Впервые за почти полный оборот колеса Джим удостоил его взглядом.
— Всё верно, Себастиан, — согласился он. — Громко смеялся. Она любила сказки. Ты боишься боли?
Хотя они и не играли, Себ посчитал нужным ответить честно:
— Да, пожалуй. Я умею её переносить, конечно, но не хочу испытывать. А вы?
Отвечать Джим не посчитал нужным, а Себ подумал, что Джим так или иначе сам напросился на эти повреждения.
— Ты убьёшь его для меня?
— Кого? — когда Джим промолчал, Себ добавил: — Убью. А теперь поедем домой?
Колесо снова начало снижаться, и если удастся за десять минут уговорить Джима, то через двадцать они уже будут дома у Себа. Там есть аптечка, и там приступ Джима переждать будет проще.
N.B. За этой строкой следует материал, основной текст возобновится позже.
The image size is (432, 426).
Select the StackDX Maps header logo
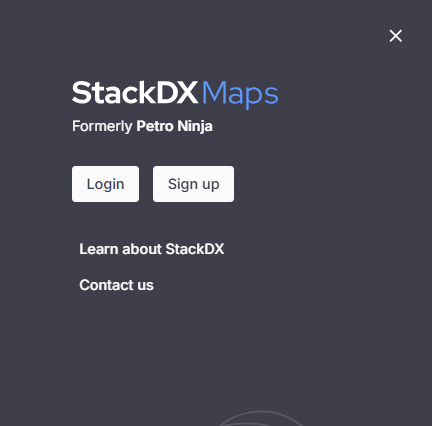175,94
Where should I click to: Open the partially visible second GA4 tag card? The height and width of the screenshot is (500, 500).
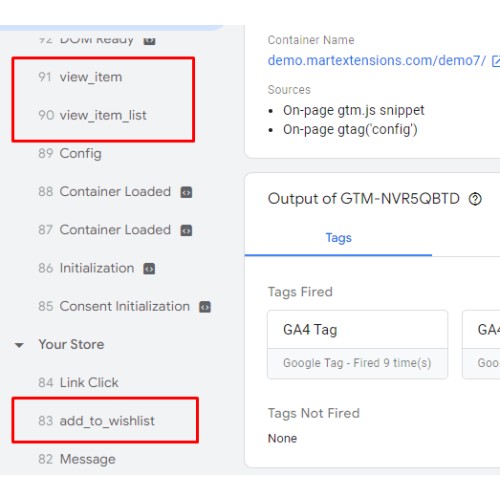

— Я не помню, Себастиан, — неожиданно Джим заговорил очень серьёзно. Себ даже не был уверен, что когда-нибудь слышал у него такой тон — не манерный, не угрожающий, а усталый и спокойный: — Всё пытаюсь вспомнить — и не могу. Волосы… Колыбельная. «Спи, моё дитя. Но почему, если ты спишь в колябели, я вижу тебя распростёртым на соломе». И голос. Он говорит всегда по-ирландски. Поедем, детка.
Они выбрались из кабины, и Джим почти повис у Себа на плече. Кажется, это становилось привычкой. И Себ чувствовал, что приспосабливается. Они сели в машину — а Глаз остался медленно крутиться позади.
Без лишних вопросов Себ сгрузил Джима на свою кровать и принялся раздевать. Джим не торопился помогать, обмякнув и изображая обморок — но Себ видел, что он притворяется, причём даже не особенно старательно.
Похер.
После того, как он снял с Джима мятую грязную футболку, ему стало совершенно наплевать на эти идиотские игры. Потому что порезы на лице оказались не единственными. Какой-то урод располосовал Джима ножом: по всему телу шли тонкие неглубокие, но кровоточащие царапины. Как это к чертям собачьим вообще обрабатывать? Сунуть его в ванную с пероксидом водорода целиком? А потом замотать бинтом как мумию?